House of Damocles
An All Hallows' Harem Story
by Gemma Snow
Genre: Reverse Harem Paranormal Romance
FROM POPULAR ROMANCE AUTHOR GEMMA SNOW
An All Hallows’ Harem story
They'll be there to catch her. All she has to do is take the leap.
Driven by grief, nostalgia, and a desperate need to feel again after the loss of her husband, Charlotte follows a whim and an old playbill to a traveling faire in the Scottish countryside. The festival has a sort of ancient feel, much more authentic than any she’s visited before.
And that’s not the only thing that stands out to Charlotte.
They’re called the House of Damocles, and their acrobatic performance draws Charlotte to the men in a dark and visceral way.
At least, she thinks they’re men.
Dom.

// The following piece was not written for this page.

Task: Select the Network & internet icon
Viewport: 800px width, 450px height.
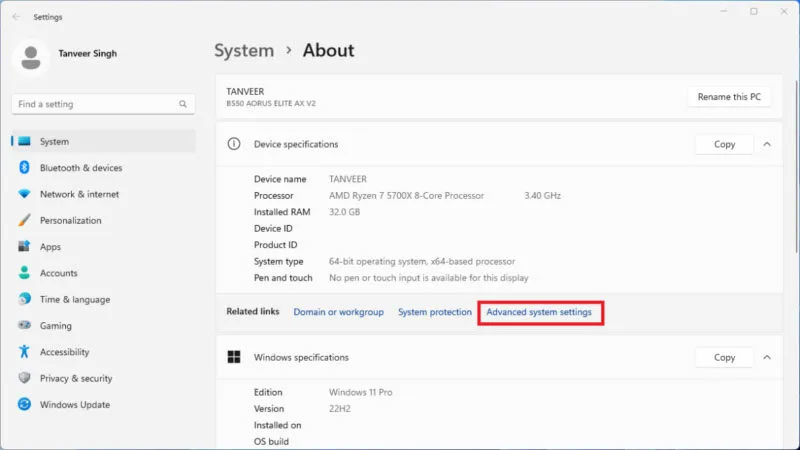Action: [x=24, y=194]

Elijah. Gabriel. Bell.
But if being in their presence actually makes Charlotte want to pick up her paintbrush again, she’s not one to look too closely at golden eyes and burning touches. And if it turns out they have a sort of unusual arrangement with the women they share, well that doesn’t scare her so much.
What does scare her is the way these men call to something ancient and demanding within her, the dark shadows and haunts that linger at the edges of their stories, and the ache she feels deep in her belly at the very thought of leaving them behind.
Charlotte’s been running for a long time. The men have been running for so much longer. Perhaps it is in slowing down and opening their hearts to one another that they all finally find the love and acceptance they’ve been searching for. They just need to survive ancient enemies, possible discovery, and their own wounded hearts first. Love is, after all, a leap of faith.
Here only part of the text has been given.